カチンと鍵穴が硬い音を立て、ギィイィと扉が開く。
「わ……ぁ…、」
私は思わず口元を押さえた。
呆然、という表現があっているだろうか?
そこに居たのは今まで育ててきたどの兄弟よりも美しく、人間と見紛うばかりの美しい個体だった。

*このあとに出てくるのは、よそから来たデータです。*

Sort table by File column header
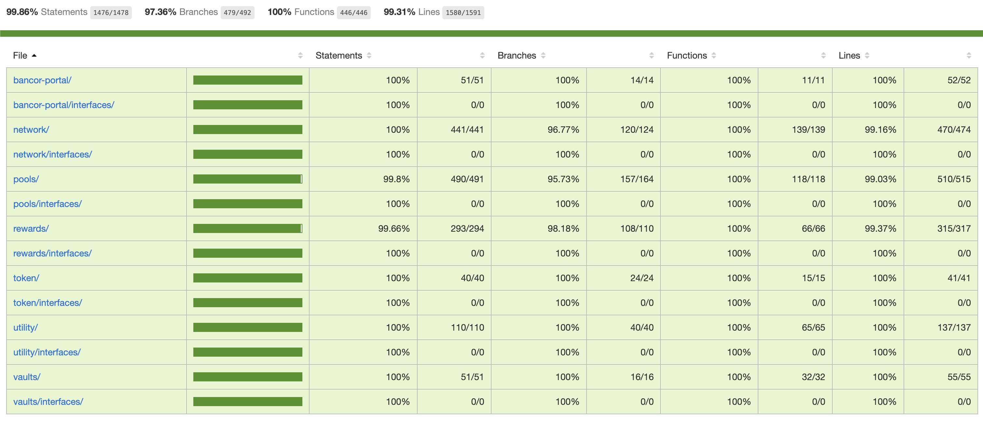The height and width of the screenshot is (425, 983). click(x=20, y=56)
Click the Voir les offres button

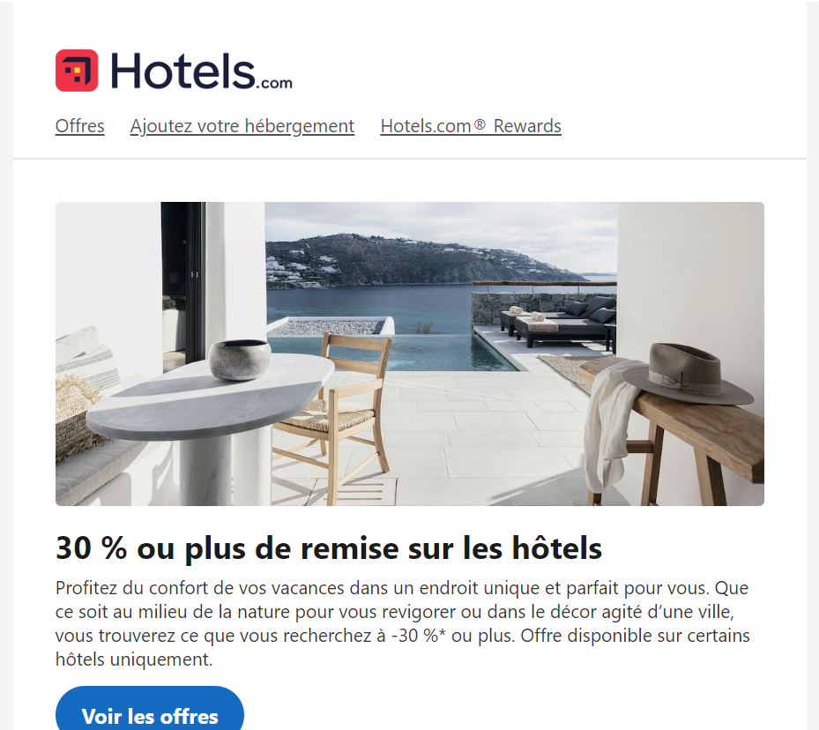point(150,710)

「凄い、こんな繊細な固体初めて見ました。髪の1本1本まで本物と変わらない細やかさだし、肌もとても瑞々しい」
「だけど未完成だ、気に食わない」
「こんなに素晴らしいのに何が気に食わないんです?」
「こんなもんじゃない! もっと、もっっっと美しいはずなんだ、もっと素晴らしいはずなのに。こんなんじゃ本物の足元にも及ばない」
熱く語る博士の目には、燃え滾るような情熱を感じさせた。
どうやらモデルが居るらしいこの個体は、博士の愛が詰まっているようだ。
「こんなに美しい人が居るんですね?」
「うん? こんな人間は存在しないが?」
「えっ、だって博士が仰ったじゃないですか。『本物の足元にも及ばない』って」
「これは君だ、エース」
「…………はい?」
聞き間違いだと思いたいが、私の耳はとても良くて利き間違いは認められない。
「どんなに頑張って技術の粋を集めても、繊細な意匠を凝らしても、今の君の美しさの足元に到底及ばないよ!」
シャツの胸元グッと握り、芝居がかった動きで訴える博士。
自分に酔っているのか、それとも実際に酒でも飲んで酔っているのか。
ここにジャネットが居なくて良かった。
居たらきっと収拾がつかなくなっている。